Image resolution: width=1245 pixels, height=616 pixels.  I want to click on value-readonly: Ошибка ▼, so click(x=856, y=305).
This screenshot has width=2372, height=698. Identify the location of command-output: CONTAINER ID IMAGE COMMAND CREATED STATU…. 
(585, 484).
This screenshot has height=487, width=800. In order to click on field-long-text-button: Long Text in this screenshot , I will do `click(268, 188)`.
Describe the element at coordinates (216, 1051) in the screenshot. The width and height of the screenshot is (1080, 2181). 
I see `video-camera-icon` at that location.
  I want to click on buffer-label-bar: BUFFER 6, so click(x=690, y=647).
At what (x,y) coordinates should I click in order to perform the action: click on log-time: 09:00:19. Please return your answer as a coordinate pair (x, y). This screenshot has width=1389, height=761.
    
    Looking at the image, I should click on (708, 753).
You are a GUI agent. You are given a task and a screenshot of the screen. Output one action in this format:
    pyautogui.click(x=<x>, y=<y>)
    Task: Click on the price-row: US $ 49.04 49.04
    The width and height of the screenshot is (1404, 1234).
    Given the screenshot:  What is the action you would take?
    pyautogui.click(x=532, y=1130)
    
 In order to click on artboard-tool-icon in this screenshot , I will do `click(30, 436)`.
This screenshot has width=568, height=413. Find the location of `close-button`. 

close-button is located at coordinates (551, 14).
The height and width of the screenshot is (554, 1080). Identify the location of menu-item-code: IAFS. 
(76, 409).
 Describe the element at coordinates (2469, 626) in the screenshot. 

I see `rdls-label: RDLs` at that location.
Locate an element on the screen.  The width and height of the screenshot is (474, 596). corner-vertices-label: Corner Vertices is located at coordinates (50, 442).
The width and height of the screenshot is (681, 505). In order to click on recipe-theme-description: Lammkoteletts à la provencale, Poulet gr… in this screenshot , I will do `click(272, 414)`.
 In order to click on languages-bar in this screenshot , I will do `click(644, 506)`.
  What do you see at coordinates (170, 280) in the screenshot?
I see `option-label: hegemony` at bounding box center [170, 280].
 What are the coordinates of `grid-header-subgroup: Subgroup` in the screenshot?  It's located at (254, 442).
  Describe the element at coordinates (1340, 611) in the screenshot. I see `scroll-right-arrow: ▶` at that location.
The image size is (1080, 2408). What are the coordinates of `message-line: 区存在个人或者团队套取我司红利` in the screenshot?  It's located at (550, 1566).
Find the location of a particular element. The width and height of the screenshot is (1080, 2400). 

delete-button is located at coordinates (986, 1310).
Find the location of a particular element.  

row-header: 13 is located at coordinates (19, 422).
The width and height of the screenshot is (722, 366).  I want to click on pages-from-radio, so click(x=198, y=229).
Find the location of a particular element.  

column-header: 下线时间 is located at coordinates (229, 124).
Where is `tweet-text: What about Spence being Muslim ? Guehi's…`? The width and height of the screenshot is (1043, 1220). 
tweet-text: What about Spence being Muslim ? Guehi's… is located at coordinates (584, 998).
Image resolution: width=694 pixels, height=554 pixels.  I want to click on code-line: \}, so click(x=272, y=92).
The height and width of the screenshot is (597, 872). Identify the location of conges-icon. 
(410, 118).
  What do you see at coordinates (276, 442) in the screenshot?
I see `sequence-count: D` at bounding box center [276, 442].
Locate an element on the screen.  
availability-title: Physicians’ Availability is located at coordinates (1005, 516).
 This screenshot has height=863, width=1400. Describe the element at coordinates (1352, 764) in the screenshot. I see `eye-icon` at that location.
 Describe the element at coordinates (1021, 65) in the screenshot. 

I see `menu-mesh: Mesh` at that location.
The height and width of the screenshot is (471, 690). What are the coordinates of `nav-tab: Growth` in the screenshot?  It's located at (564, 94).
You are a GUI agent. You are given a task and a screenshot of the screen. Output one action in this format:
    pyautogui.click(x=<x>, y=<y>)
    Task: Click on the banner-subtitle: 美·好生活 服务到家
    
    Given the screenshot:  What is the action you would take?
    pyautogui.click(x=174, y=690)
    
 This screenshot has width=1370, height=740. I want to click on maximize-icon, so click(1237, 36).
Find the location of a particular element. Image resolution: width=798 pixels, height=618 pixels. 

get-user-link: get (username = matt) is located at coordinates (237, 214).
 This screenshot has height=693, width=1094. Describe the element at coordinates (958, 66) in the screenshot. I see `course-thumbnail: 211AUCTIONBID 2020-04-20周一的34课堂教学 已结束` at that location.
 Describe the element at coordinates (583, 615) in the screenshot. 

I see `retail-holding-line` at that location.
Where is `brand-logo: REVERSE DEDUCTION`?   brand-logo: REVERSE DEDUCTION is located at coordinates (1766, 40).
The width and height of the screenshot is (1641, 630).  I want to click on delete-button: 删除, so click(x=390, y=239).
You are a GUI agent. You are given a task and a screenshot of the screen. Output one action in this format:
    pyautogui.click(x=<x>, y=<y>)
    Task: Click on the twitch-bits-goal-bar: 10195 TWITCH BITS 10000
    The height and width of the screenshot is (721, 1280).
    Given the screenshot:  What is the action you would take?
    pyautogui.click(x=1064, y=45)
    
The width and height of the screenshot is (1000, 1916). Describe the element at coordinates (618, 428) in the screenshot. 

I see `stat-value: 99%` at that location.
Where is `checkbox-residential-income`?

========================================

> [Task directions] Turn all of the lines above into a JSON list of strings, one string per line, leaving out the blank lines.

> [Task output]
[
  "Image resolution: width=1245 pixels, height=616 pixels.  I want to click on value-readonly: Ошибка ▼, so click(x=856, y=305).",
  "This screenshot has width=2372, height=698. Identify the location of command-output: CONTAINER ID IMAGE COMMAND CREATED STATU…. ",
  "(585, 484).",
  "This screenshot has height=487, width=800. In order to click on field-long-text-button: Long Text in this screenshot , I will do `click(268, 188)`.",
  "Describe the element at coordinates (216, 1051) in the screenshot. The width and height of the screenshot is (1080, 2181). ",
  "I see `video-camera-icon` at that location.",
  "  I want to click on buffer-label-bar: BUFFER 6, so click(x=690, y=647).",
  "At what (x,y) coordinates should I click in order to perform the action: click on log-time: 09:00:19. Please return your answer as a coordinate pair (x, y). This screenshot has width=1389, height=761.",
  "    Looking at the image, I should click on (708, 753).",
  "You are a GUI agent. You are given a task and a screenshot of the screen. Output one action in this format:",
  "    pyautogui.click(x=<x>, y=<y>)",
  "    Task: Click on the price-row: US $ 49.04 49.04",
  "    The width and height of the screenshot is (1404, 1234).",
  "    Given the screenshot:  What is the action you would take?",
  "    pyautogui.click(x=532, y=1130)",
  " In order to click on artboard-tool-icon in this screenshot , I will do `click(30, 436)`.",
  "This screenshot has width=568, height=413. Find the location of `close-button`. ",
  "close-button is located at coordinates (551, 14).",
  "The height and width of the screenshot is (554, 1080). Identify the location of menu-item-code: IAFS. ",
  "(76, 409).",
  " Describe the element at coordinates (2469, 626) in the screenshot. ",
  "I see `rdls-label: RDLs` at that location.",
  "Locate an element on the screen.  The width and height of the screenshot is (474, 596). corner-vertices-label: Corner Vertices is located at coordinates (50, 442).",
  "The width and height of the screenshot is (681, 505). In order to click on recipe-theme-description: Lammkoteletts à la provencale, Poulet gr… in this screenshot , I will do `click(272, 414)`.",
  " In order to click on languages-bar in this screenshot , I will do `click(644, 506)`.",
  "  What do you see at coordinates (170, 280) in the screenshot?",
  "I see `option-label: hegemony` at bounding box center [170, 280].",
  " What are the coordinates of `grid-header-subgroup: Subgroup` in the screenshot?  It's located at (254, 442).",
  "  Describe the element at coordinates (1340, 611) in the screenshot. I see `scroll-right-arrow: ▶` at that location.",
  "The image size is (1080, 2408). What are the coordinates of `message-line: 区存在个人或者团队套取我司红利` in the screenshot?  It's located at (550, 1566).",
  "Find the location of a particular element. The width and height of the screenshot is (1080, 2400). ",
  "delete-button is located at coordinates (986, 1310).",
  "Find the location of a particular element.  ",
  "row-header: 13 is located at coordinates (19, 422).",
  "The width and height of the screenshot is (722, 366).  I want to click on pages-from-radio, so click(x=198, y=229).",
  "Find the location of a particular element.  ",
  "column-header: 下线时间 is located at coordinates (229, 124).",
  "Where is `tweet-text: What about Spence being Muslim ? Guehi's…`? The width and height of the screenshot is (1043, 1220). ",
  "tweet-text: What about Spence being Muslim ? Guehi's… is located at coordinates (584, 998).",
  "Image resolution: width=694 pixels, height=554 pixels.  I want to click on code-line: \\}, so click(x=272, y=92).",
  "The height and width of the screenshot is (597, 872). Identify the location of conges-icon. ",
  "(410, 118).",
  "  What do you see at coordinates (276, 442) in the screenshot?",
  "I see `sequence-count: D` at bounding box center [276, 442].",
  "Locate an element on the screen.  ",
  "availability-title: Physicians’ Availability is located at coordinates (1005, 516).",
  " This screenshot has height=863, width=1400. Describe the element at coordinates (1352, 764) in the screenshot. I see `eye-icon` at that location.",
  " Describe the element at coordinates (1021, 65) in the screenshot. ",
  "I see `menu-mesh: Mesh` at that location.",
  "The height and width of the screenshot is (471, 690). What are the coordinates of `nav-tab: Growth` in the screenshot?  It's located at (564, 94).",
  "You are a GUI agent. You are given a task and a screenshot of the screen. Output one action in this format:",
  "    pyautogui.click(x=<x>, y=<y>)",
  "    Task: Click on the banner-subtitle: 美·好生活 服务到家",
  "    Given the screenshot:  What is the action you would take?",
  "    pyautogui.click(x=174, y=690)",
  " This screenshot has width=1370, height=740. I want to click on maximize-icon, so click(1237, 36).",
  "Find the location of a particular element. Image resolution: width=798 pixels, height=618 pixels. ",
  "get-user-link: get (username = matt) is located at coordinates (237, 214).",
  " This screenshot has height=693, width=1094. Describe the element at coordinates (958, 66) in the screenshot. I see `course-thumbnail: 211AUCTIONBID 2020-04-20周一的34课堂教学 已结束` at that location.",
  " Describe the element at coordinates (583, 615) in the screenshot. ",
  "I see `retail-holding-line` at that location.",
  "Where is `brand-logo: REVERSE DEDUCTION`?   brand-logo: REVERSE DEDUCTION is located at coordinates (1766, 40).",
  "The width and height of the screenshot is (1641, 630).  I want to click on delete-button: 删除, so click(x=390, y=239).",
  "You are a GUI agent. You are given a task and a screenshot of the screen. Output one action in this format:",
  "    pyautogui.click(x=<x>, y=<y>)",
  "    Task: Click on the twitch-bits-goal-bar: 10195 TWITCH BITS 10000",
  "    The height and width of the screenshot is (721, 1280).",
  "    Given the screenshot:  What is the action you would take?",
  "    pyautogui.click(x=1064, y=45)",
  "The width and height of the screenshot is (1000, 1916). Describe the element at coordinates (618, 428) in the screenshot. ",
  "I see `stat-value: 99%` at that location.",
  "Where is `checkbox-residential-income`?"
]